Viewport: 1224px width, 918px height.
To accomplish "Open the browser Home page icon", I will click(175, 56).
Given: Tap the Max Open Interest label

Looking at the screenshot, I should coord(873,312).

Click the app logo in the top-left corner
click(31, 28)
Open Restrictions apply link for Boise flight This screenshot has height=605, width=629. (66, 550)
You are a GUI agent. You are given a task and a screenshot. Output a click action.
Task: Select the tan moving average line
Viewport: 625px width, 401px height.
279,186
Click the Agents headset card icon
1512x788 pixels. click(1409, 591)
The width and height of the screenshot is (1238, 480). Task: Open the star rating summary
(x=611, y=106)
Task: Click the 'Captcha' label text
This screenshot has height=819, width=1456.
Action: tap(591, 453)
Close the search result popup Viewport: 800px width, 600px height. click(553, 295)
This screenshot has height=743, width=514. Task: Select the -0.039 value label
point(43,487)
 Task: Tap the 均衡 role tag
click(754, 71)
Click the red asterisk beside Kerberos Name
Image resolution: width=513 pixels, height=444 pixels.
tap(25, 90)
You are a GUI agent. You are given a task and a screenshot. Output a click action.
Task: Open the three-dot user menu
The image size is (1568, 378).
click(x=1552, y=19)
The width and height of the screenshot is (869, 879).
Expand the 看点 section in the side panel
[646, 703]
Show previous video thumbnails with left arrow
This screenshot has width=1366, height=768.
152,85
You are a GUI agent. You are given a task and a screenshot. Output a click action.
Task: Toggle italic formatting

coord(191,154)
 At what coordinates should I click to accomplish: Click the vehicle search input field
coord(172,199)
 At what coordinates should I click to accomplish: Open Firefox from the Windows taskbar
────
• Your task
Restate the full listing word for word, leaving out nothing.

• Completed exercise
Viewport: 1224px width, 918px height.
To accomplish "Open the browser Home page icon", I will click(175, 56).
Given: Tap the Max Open Interest label

Looking at the screenshot, I should coord(873,312).

Click the app logo in the top-left corner
click(31, 28)
Open Restrictions apply link for Boise flight This screenshot has height=605, width=629. (66, 550)
You are a GUI agent. You are given a task and a screenshot. Output a click action.
Task: Select the tan moving average line
Viewport: 625px width, 401px height.
279,186
Click the Agents headset card icon
1512x788 pixels. click(1409, 591)
The width and height of the screenshot is (1238, 480). Task: Open the star rating summary
(x=611, y=106)
Task: Click the 'Captcha' label text
This screenshot has height=819, width=1456.
Action: tap(591, 453)
Close the search result popup Viewport: 800px width, 600px height. click(553, 295)
This screenshot has height=743, width=514. Task: Select the -0.039 value label
point(43,487)
 Task: Tap the 均衡 role tag
click(754, 71)
Click the red asterisk beside Kerberos Name
Image resolution: width=513 pixels, height=444 pixels.
tap(25, 90)
You are a GUI agent. You are given a task and a screenshot. Output a click action.
Task: Open the three-dot user menu
The image size is (1568, 378).
click(x=1552, y=19)
The width and height of the screenshot is (869, 879).
Expand the 看点 section in the side panel
[646, 703]
Show previous video thumbnails with left arrow
This screenshot has width=1366, height=768.
152,85
You are a GUI agent. You are given a task and a screenshot. Output a click action.
Task: Toggle italic formatting

coord(191,154)
 At what coordinates should I click to accomplish: Click the vehicle search input field
coord(172,199)
 At what coordinates should I click to accomplish: Open Firefox from the Windows taskbar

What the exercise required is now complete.